Count number of substrings in String by multiple delimiters

drewbty · November 27, 2022, 9:29am

Imagine the following example Strings

‘John @ Mary John v Mary John vs Mary’
‘John v Mary Ben v Paul John v Mary’
‘Hello World / John v Mary John @ Mary John vs Mary’
‘John v Mary John vs Mary John @ Mary John v Mary’

There are 3 identified delimiters

’ @ ’
’ v ’
’ vs ’

For every row, I would like to iterate through each delimiter, look left and right by 4 characters, concatenate left and right together, and return the count if all concatenated substrings are a match.

we would end up finding ‘JohnMary’ 3 times. Return = 3
we would end up finding ‘JohnMary’,‘BenPaul’ and ‘JohnMary’. Return = 0
we would end up finding ‘JohnMary’ 3 times. note the Hello World is irrelevant as we only look 4 characters left and right.

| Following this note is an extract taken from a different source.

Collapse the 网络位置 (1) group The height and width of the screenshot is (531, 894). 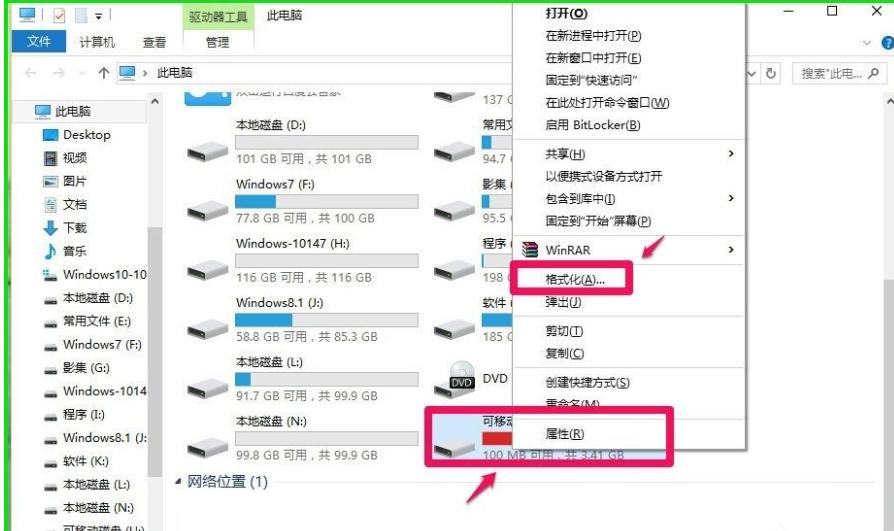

Return = 3
we would end up finding ‘JohnMary’ 4 times. Return = 4

For this I’ll need some sort recursive/loop query to iterate through each delimiter in each row, and count the number of matched substrings.

note, if the first 2 substrings encountered aren’t a match, we don’t need to continue checking any further and can return 0 (like in example 2)

Any help on which methods I should be using/how to approach this? Note that there are 20 million rows in a CSV file to check this way

MRAB · November 27, 2022, 7:13pm

Here’s an example using regex:

text = '''\
John @ Mary John v Mary John vs Mary
John v Mary Ben v Paul John v Mary
Hello World / John v Mary John @ Mary John vs Mary
John v Mary John vs Mary John @ Mary John v Mary
'''

from collections import defaultdict

import re
pattern = re.compile('(.{4})( @ | v | vs )(.{4})')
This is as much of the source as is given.